====== Exercise text
Securities registered pursuant to Section 12(b) of the Act:


Title of each class


Trading Symbol(s)


Name of each exchange on which registered

Common stock, $0.0001 par value per share   SURF   Nasdaq Global Market

Indicate by check mark whether the registrant is an emerging growth company as defined in Rule 405 of the Securities Act of 1933 (§230.405 of this chapter) or Rule 12b-2 of the Securities Exchange Act of 1934 (§240.12b-2 of this chapter).

Emerging growth company  ☒

If an emerging growth company, indicate by check mark if the registrant has elected not to use the extended transition period for

complying with any new or revised financial accounting standards provided pursuant to Section 13(a) of the Exchange Act.  ☒




Item 5.02.

Departure of Directors or Certain Officers; Election of Directors; Appointment of Certain Officers; Compensatory Arrangements of Certain Officers.

On September 17, 2019, upon the recommendation of its Nominating and Corporate Governance Committee, the Board of Directors (the “Board”) of Surface Oncology, Inc. (the “Company”) appointed Ramy Ibrahim, M.D. as a director of the Company’s Board, effective immediately. Dr. Ibrahim will serve as a Class I director, to serve until the Company’s annual meeting of stockholders in 2022.

Dr. Ibrahim has served as Chief Medical Officer and Vice President of Clinical Development at the Parker Institute for Cancer Immunotherapy since July 2016. Dr. Ibrahim previously served from February 2014 to July 2016 as the Vice President of Clinical Development for Immuno-Oncology at AstraZeneca plc, and led the development of the early checkpoint inhibitor antibodies durvalumab (Imfinzi®) and tremelimumab. Mr. Ibrahim also served from April 2011 to February 2014 as the Senior Medical Director of Clinical Development Oncology at MedImmune, LLC. Dr. Ibrahim also served from October 2005 to April 2011 as the Group Director of Oncology Global Clinical Research at Bristol-Myers Squibb Company, where he played a key role in the clinical development of ipilimumab (Yervoy®), the first FDA-approved immune checkpoint inhibitor, from early phase II through multiple global launches. Dr. Ibrahim also played a key role in the early development of nivolumab (Opdivo®), as well as the development of anti-PD-L1 and anti-CD137 antibody programs. Dr. Ibrahim is actively involved in global cancer immunotherapy networks such as the Society of Immunotherapy for Cancer (SITC), Ludwig Institute, the Cancer Research Institute and the Cancer Immunotherapy Trials Network. Dr. Ibrahim trained in medicine and medical oncology at Cairo University then conducted bench and clinical immunotherapy research at the cancer vaccine branch of the National Cancer Institute in Bethesda, Maryland.
============
====== Extracted records
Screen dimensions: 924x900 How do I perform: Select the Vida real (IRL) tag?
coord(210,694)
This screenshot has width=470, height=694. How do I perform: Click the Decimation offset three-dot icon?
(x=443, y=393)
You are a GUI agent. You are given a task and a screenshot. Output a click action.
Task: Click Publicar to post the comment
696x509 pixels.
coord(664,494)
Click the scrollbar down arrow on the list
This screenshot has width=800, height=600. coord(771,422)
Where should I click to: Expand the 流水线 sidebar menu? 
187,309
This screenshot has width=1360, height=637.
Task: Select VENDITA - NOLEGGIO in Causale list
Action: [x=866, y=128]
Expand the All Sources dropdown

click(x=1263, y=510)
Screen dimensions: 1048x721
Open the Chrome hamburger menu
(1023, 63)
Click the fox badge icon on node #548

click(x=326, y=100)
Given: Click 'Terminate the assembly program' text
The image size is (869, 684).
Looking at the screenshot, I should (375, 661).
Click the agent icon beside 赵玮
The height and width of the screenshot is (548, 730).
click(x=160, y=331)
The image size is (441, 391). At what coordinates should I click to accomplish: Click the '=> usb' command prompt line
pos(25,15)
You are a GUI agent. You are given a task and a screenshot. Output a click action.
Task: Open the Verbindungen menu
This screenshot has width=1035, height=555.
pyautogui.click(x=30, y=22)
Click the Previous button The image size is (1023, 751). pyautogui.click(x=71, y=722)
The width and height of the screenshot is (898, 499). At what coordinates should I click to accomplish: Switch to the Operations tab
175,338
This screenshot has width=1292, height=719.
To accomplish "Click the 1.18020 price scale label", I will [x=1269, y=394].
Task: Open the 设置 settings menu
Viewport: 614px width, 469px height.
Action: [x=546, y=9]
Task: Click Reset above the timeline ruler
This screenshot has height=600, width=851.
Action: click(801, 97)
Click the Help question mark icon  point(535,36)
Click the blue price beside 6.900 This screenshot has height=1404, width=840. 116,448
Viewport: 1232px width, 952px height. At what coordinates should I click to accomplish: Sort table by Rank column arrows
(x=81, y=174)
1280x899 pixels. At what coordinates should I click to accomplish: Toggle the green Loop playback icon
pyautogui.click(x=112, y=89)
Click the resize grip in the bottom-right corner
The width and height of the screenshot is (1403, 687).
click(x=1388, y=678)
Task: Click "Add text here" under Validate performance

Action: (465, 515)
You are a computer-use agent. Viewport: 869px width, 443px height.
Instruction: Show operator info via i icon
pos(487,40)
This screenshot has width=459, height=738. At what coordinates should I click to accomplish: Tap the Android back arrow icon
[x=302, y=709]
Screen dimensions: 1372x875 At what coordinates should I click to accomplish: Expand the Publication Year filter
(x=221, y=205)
============
## Complete the following:
A. Render this sentence from the filing in Spanish: "Dr. Ibrahim will serve as a Class I director, to serve until the Company’s annual meeting of stockholders in 2022."
B. According to the filing, since when has Dr. Ibrahim been Chief Medical Officer and Vice President of Clinical Development at the Parker Institute for Cancer Immunotherapy?
C. Reproduce the part of the filing starting at "Emerging growth company  ☒" and ending at "of Certain Officers.".

## Solutions by task:
A. El Dr. Ibrahim se desempeñará como director de Clase I y ejercerá el cargo hasta la junta anual de accionistas de la Compañía en 2022.

B. Since July 2016.

C.
Emerging growth company  ☒

If an emerging growth company, indicate by check mark if the registrant has elected not to use the extended transition period for

complying with any new or revised financial accounting standards provided pursuant to Section 13(a) of the Exchange Act.  ☒




Item 5.02.

Departure of Directors or Certain Officers; Election of Directors; Appointment of Certain Officers; Compensatory Arrangements of Certain Officers.